Le 20 juillet ? C'était le jour de l'arrivée de Poincaré à Saint-Pétersbourg ! La visite d'Etat devait durer trois jours et s'accompagner d'un faste militaire et politique considérable. « L'immense cuirassé qui nous amène le chef de l'Etat français », écrit avec emphase Maurice Paléologue, l'ambassadeur français à Saint-Pétersbourg, « justifie pleinement son nom, c'est bien la France qui vient à la rencontre de la Russie. Je sens mon cœur battre plus fort ».[2]

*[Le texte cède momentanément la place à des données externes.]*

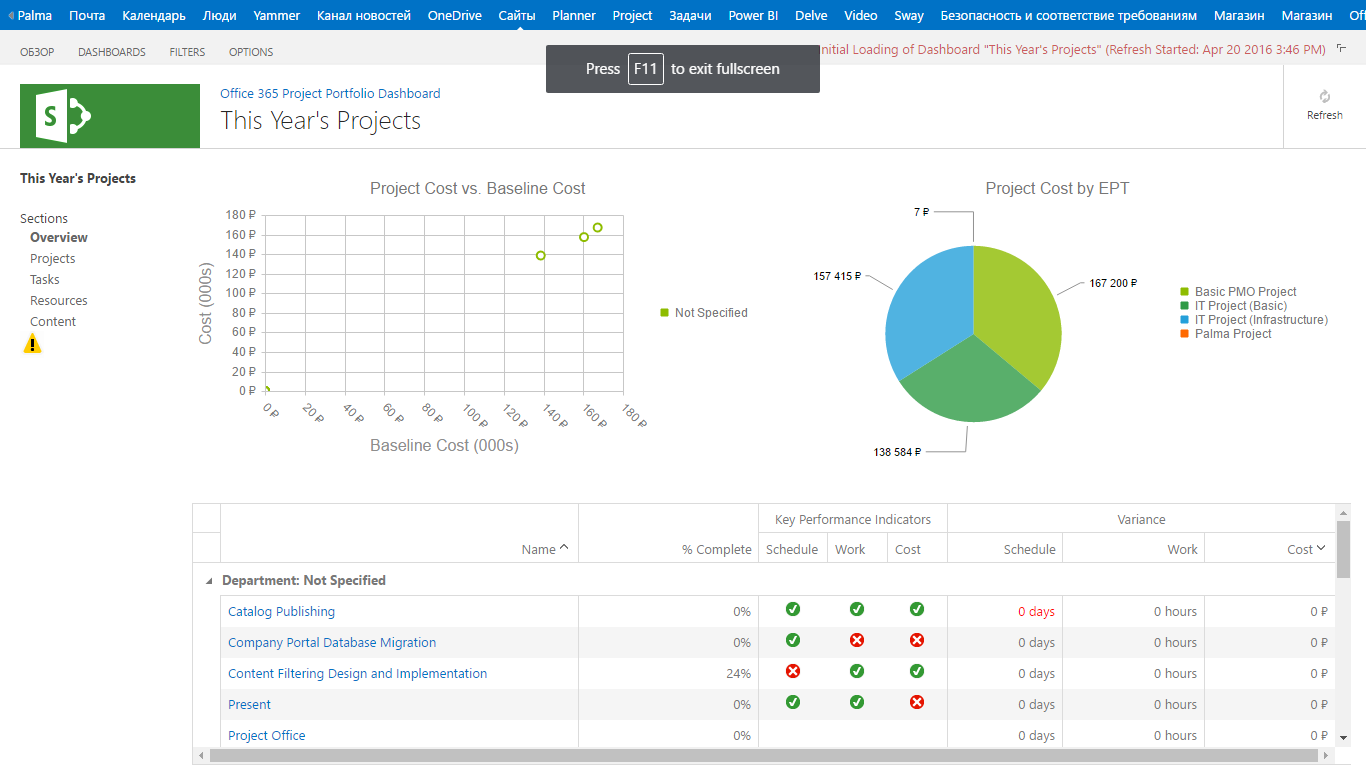
Task: Click the focus-content icon at the top right
Action: click(x=1342, y=48)
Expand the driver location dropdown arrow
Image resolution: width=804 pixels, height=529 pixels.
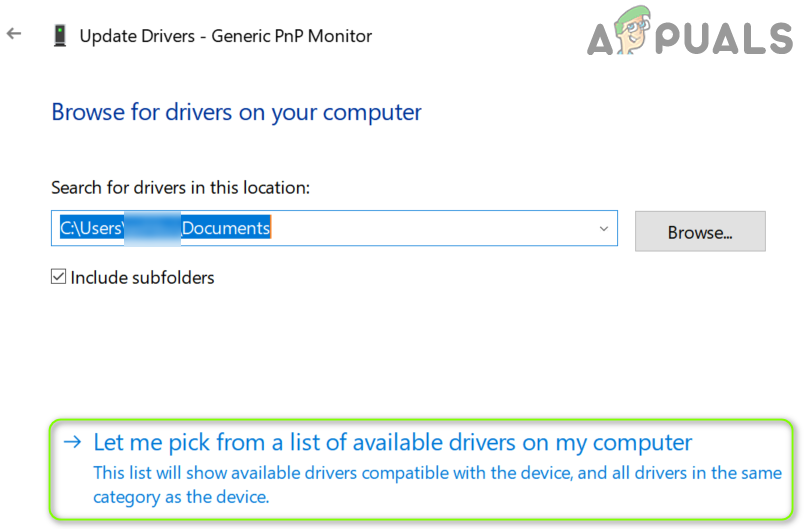point(604,229)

L'ultimatum à la Serbie n'avait pas encore été lancé, mais Poincaré voulait d'emblée en rejeter ou en discréditer le contenu. Et il fit remarquer à l'ambassadeur austro-hongrois Friedrich Szapary à Saint-Pétersbourg, en guise d'avertissement, que « la Serbie avait des partisans très chaleureux dans le peuple russe ». « Et la Russie a un allié : la France ». Poincaré ou ses interlocuteurs russes ne semblaient pas se soucier, note Christopher Clark, « des mesures que l'Autriche-Hongrie pourrait effectivement prendre de plein droit à la suite des assassinats [du couple archiducal à Sarajevo] ».

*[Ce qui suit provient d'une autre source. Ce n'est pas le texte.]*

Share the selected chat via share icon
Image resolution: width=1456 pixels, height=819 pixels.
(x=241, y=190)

Le deuxième jour de la visite d'État, lors d'une soirée à l'ambassade, se déclare une ambiance de guerre ouverte, sans précédent à l'époque dans toute l'Europe. Poincaré tenta de convaincre le ministre russe des Affaires étrangères Sassonov, qui semblait indécis, d'accepter la guerre.

« Nous devons », dit-il à Paléologue, « mettre en garde Sassonow contre les sinistres projets de l'Autriche, l'encourager à tenir bon et lui promettre notre soutien ». Pendant ce temps, dans une pièce voisine, un colonel de la suite de Poincaré portait un toast devant des invités : « à la prochaine guerre et à la victoire certaine ». Anastasia, une fille du roi du Monténégro, s'est lancée dans des hymnes prophétiques avec sa sœur Militza : « La guerre va éclater », a crié Anastasia, « il ne restera plus rien de l'Autriche (...) ils reprendront l'Alsace et la Lorraine. Nos armées se réuniront à Berlin. L'Allemagne sera anéantie ».

Le dernier jour de la visite d'Etat, il y eut un défilé militaire de 70.000 hommes, avec de la musique militaire, principalement les marches Sambre et Meuse et Marche Lorraine.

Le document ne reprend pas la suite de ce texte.